While visibly ill in June 1997, Myrtle was again removed from the park to the Zoo without incident, and she was subsequently treated for lead poisoning and a fungal infection in her lungs. While the lake was being treated to remove lead in the sediment, Myrtle was moved in November 1997 to a temporary refuge at E and T Waterfowl, a ranch north of Sebastopol.

==Amenities==
A playground and tennis court are on the southern side of Mountain Lake. A hiking trail that starts at Funston and Lake weaves along the southern side of the lake and then continues east along the southern edge of the Presidio. The trail forks at the southeast corner of the lake as the other trail turns northward, weaving around the wilder eastern and northern sides of the lake before going under Highway 1.
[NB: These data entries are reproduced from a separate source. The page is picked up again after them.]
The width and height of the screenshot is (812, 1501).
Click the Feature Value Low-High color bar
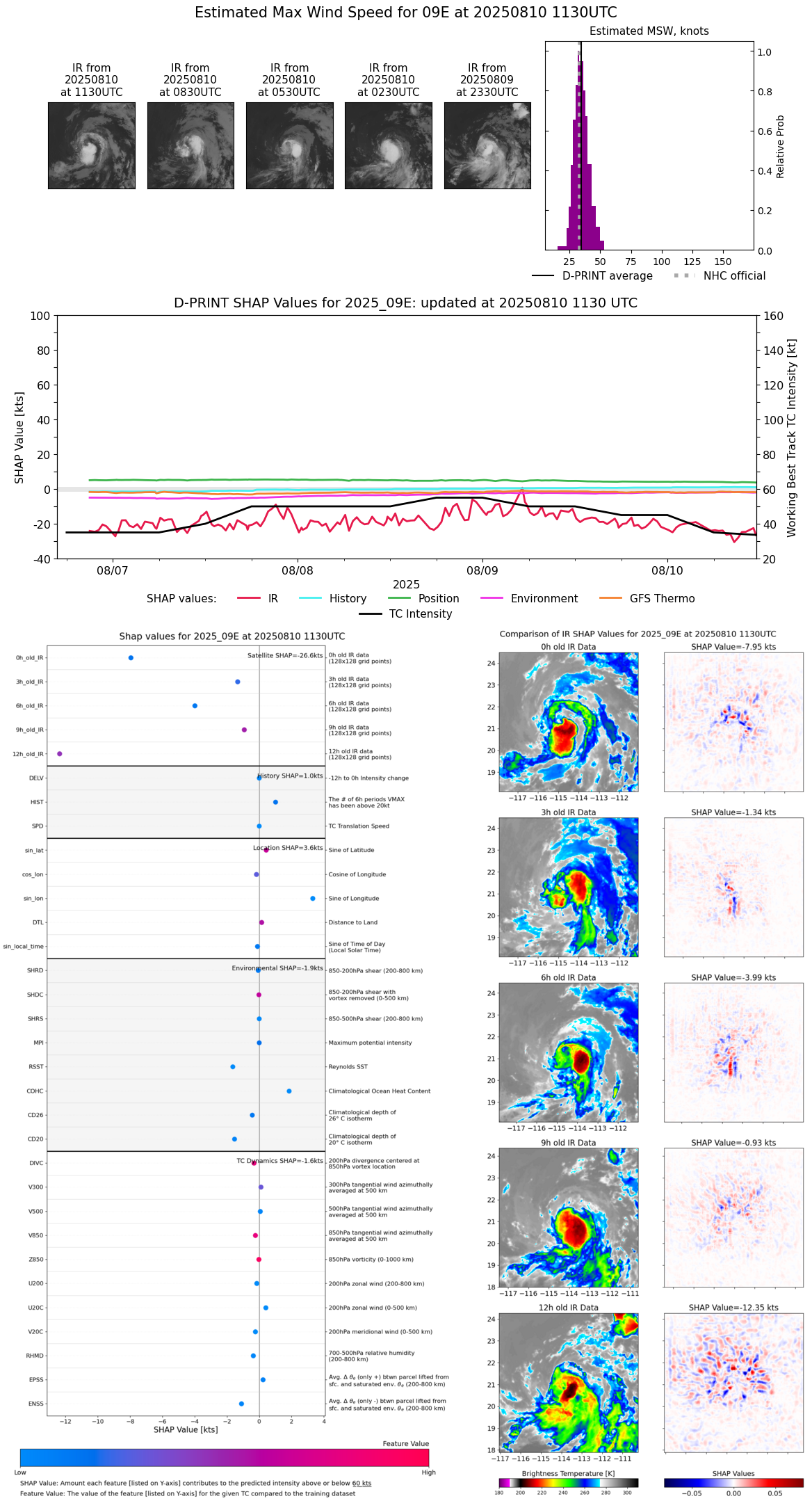(x=225, y=1457)
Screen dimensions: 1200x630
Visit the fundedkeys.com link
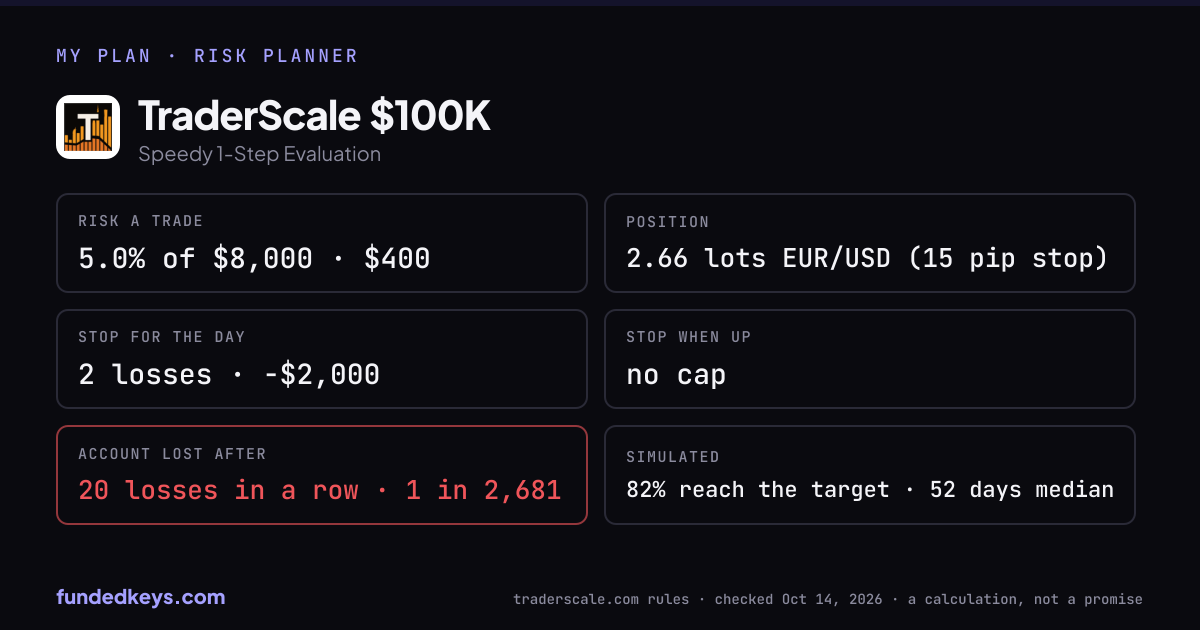click(x=141, y=597)
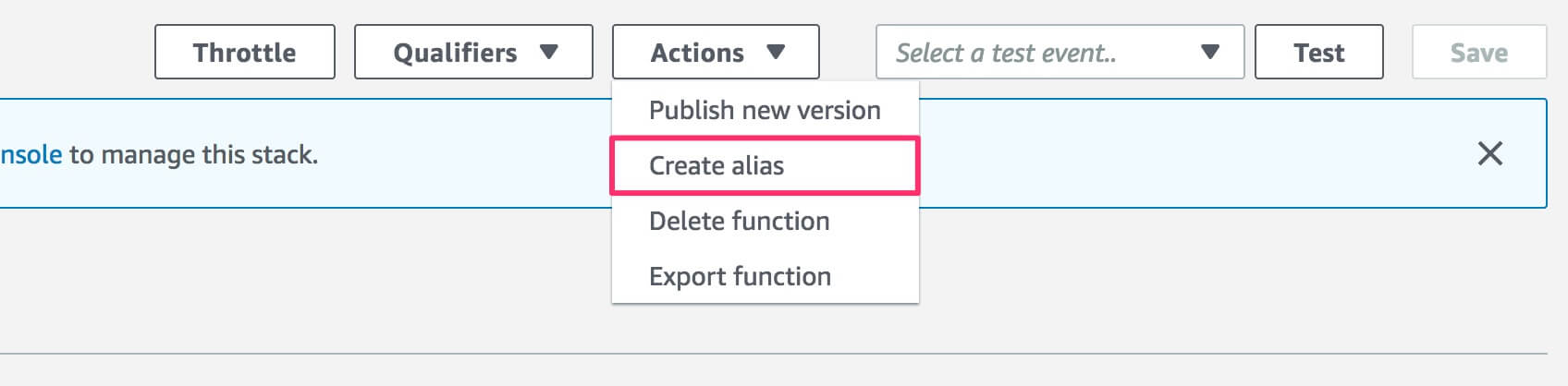Open the 'Select a test event..' combo box
This screenshot has width=1568, height=386.
[1059, 53]
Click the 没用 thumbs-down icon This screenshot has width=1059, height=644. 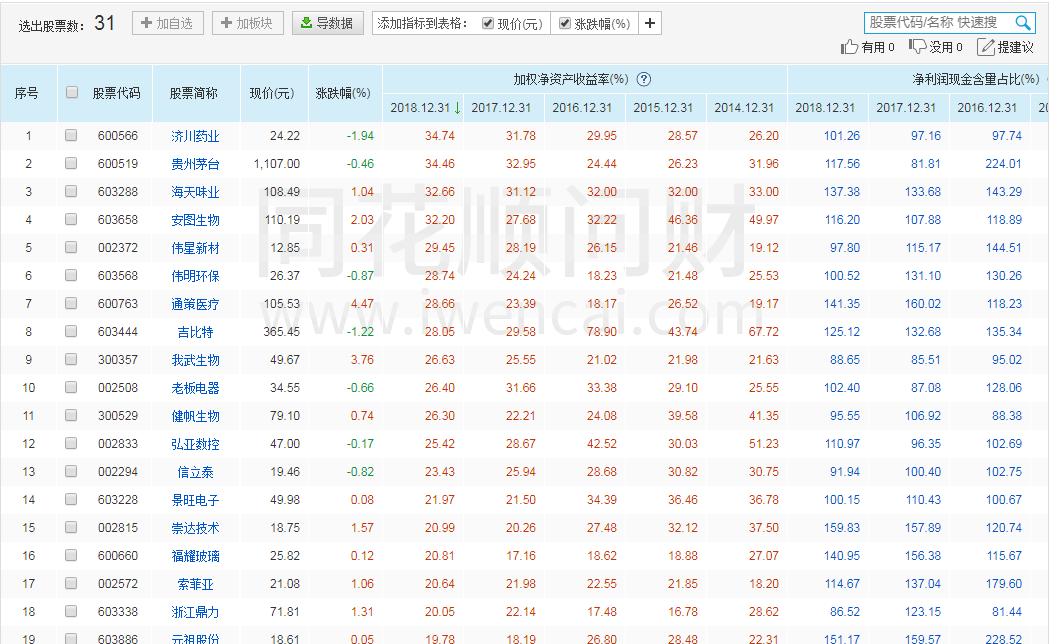[916, 46]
In addition to the playground and tennis courts already mentioned, there are other amenities. One of the oldest Parcourses (a "fitness trail") in San Francisco (installed 1974) has exercise stations around the perimeter of the park. Many of these were renovated by San Francisco Recreation and Parks Department in 2009. There is a cinder block structure opposite the 9th Avenue entrance known by neighbors as the "card shack", which has picnic tables and is a popular location for birthday and neighborhood parties. Each year a neighborhood park support group, the Friends of Mountain Lake Park, organize a Party in the Park to which all neighbors are invited. The park has two meadows, one larger than the other. The large meadow is widely used for picnics, team soccer and lacrosse practice, and general relaxation. Users can reserve most of the facilities in the park by obtaining a permit from the Recreation and Parks Department.

At the eastern end of Mountain Lake Park, inside 8th Avenue, is an area set aside for owners to take their dogs off leash for exercise and socialization. It is a widely used neighborhood gathering place.

The Friends of Mountain Lake Park and the Recreation and Park Department organize regular park cleanups and plantings.